Coordination-Controlled C–C Coupling Products via ortho-Site C–H Activation

• Published in: ACS nano Vol. 13; no. 2; pp. 1385 - 1393
• Main Authors: Zhang, Xue, Xue, Na, Li, Chao, Li, Na, Wang, Hao, Kocić, Nemanja, Beniwal, Sumit, Palotás, Krisztián, Li, Ruoning, Xue, Qiang, Maier, Sabine, Hou, Shimin, Wang, Yongfeng
• Format: Journal Article
• Language: English
• Published: United States American Chemical Society 26.02.2019
• Subjects: dehydrogenative homocoupling; AFM; C−H bond activation; coordination interaction; STM
• ISSN: 1936-0851; 1936-086X; 1936-086X
• DOI: 10.1021/acsnano.8b06885

The coordination-restricted ortho-site C–H bond activation and dehydrogenative homocoupling of 4,4′-(1,3-phenylene)­dipyridine (1,3-BPyB) and 4,4′-(1,4-phenylene)­dipyridine (1,4-BPyB) on different metal surfaces were studied by a combination of scanning tunneling microscopy, noncontact atomic force microscopy, and density functional theory calculations.
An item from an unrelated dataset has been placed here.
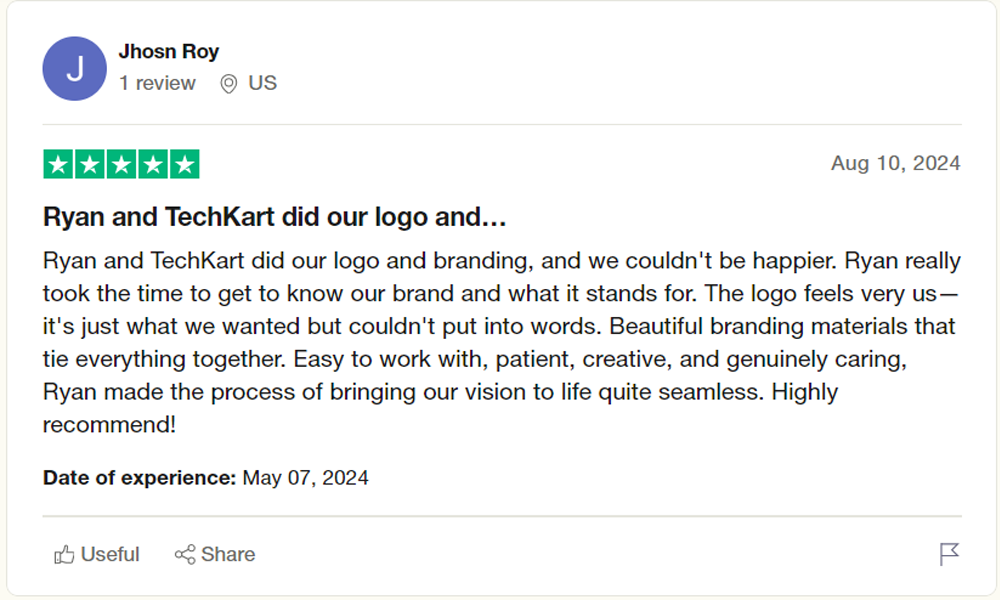
Task: Click the review body paragraph
Action: pyautogui.click(x=502, y=342)
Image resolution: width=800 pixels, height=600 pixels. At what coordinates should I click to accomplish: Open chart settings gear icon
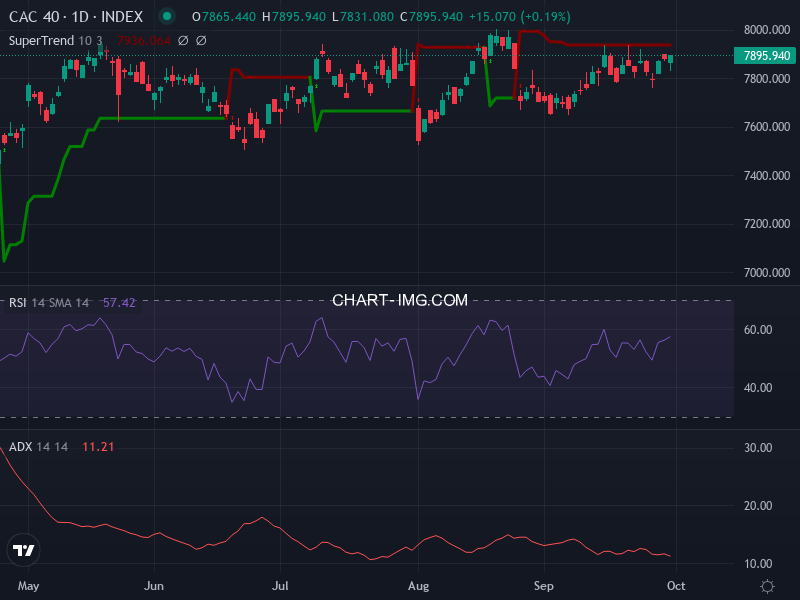pos(767,586)
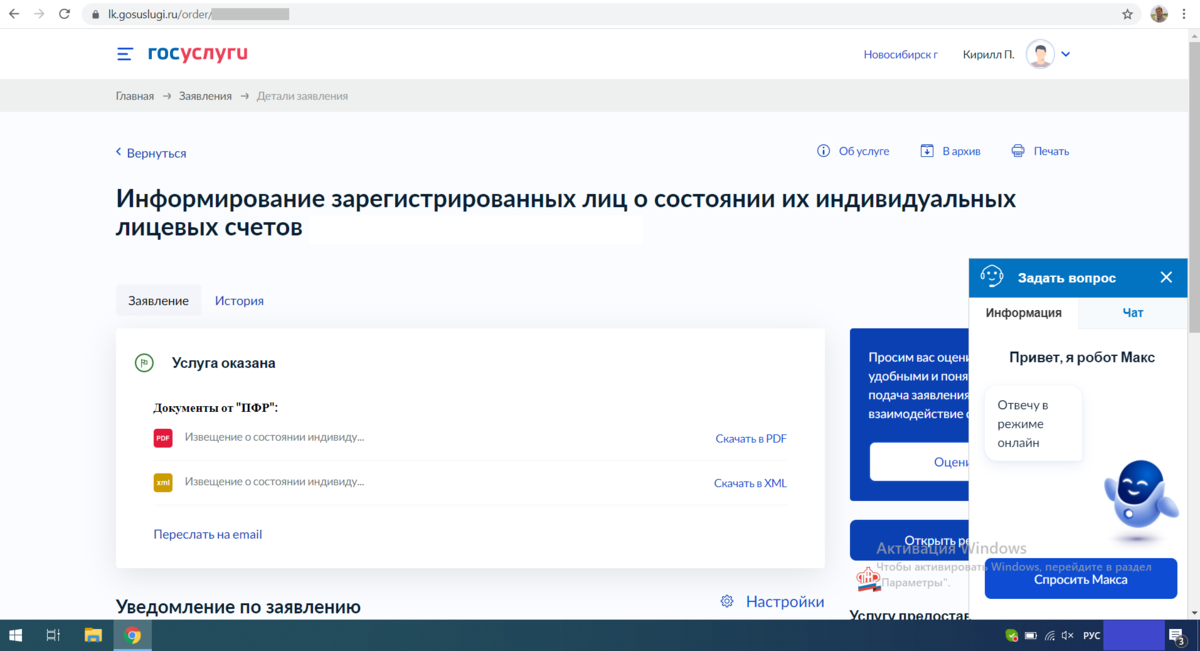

The coupling products on Cu(111) exhibited certain configurations subject to the spatial restriction of robust two-fold Cu–N coordination bonds. Compared to the V-shaped 1,3-BPyB, the straight backbone of 1,4-BPyB helped to further reduce the variety of reactive products. By utilizing the three-fold coordination of Fe atoms with 1,4-BPyB molecules on Au(111), a large-scale network containing single products was constructed. Our results offer a promising protocol for controllable on-surface synthesis with the aid of robust coordination interactions.